Il les avait conquises de bonne heure, à vingt-sept ans. Mais, alors, un nouveau délai avait été apporté à l’union désirée de part et d’autre.

Pierre de Kéralio n’était point marin, mais il avait suffisamment navigué pour ne rien redouter de la mer. Bien plus, il en avait contracté l’amour, et, à l’âge où la plupart des hommes se retirent du travail et des fatigues, if avait, lui, conçu la pensée de mettre au service de la science une partie de son immense fortune. Le patriotisme avait donné à cette noble idée un caractère de grandeur touchante, et, un jour, il avait dit, à haute voix, devant tout un auditoire d’amis invités aux fiançailles d’Hubert d’Ermont et d’Isabelle de Kéralio :

« Dès que ma fille sera mariée, je mettrai à exécution un grand projet qui me tient au cœur depuis de longues années. J’organiserai une expédition et j’irai au Pôle. Il ne sera pas dit que Nares, Stephenson, Aldrich et Markham, c’est-à-dire des Saxons, en 1876 ; que Greely, Lockwood et Brainard, des Américains, c’est-à-dire d’autres Saxons, en 1882, seront allés au delà du 83e parallèle, sans que des Français les aient dépassés. »

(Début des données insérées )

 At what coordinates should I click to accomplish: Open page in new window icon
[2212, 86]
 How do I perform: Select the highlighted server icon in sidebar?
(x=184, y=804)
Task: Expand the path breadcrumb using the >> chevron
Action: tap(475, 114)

Isabelle avait jeté un cri.

« Quand je serai mariée ! Eh bien, dussent tous nos amis me blâmer à l’unisson, il ne sera pas dit non plus qu’Isabelle de Kéralio n’aura pas pris sa part d’une telle gloire. Je connais assez le cœur d’Hubert pour savoir qu’il m’accordera la permission de suivre mon père jusqu’au sommet du monde. »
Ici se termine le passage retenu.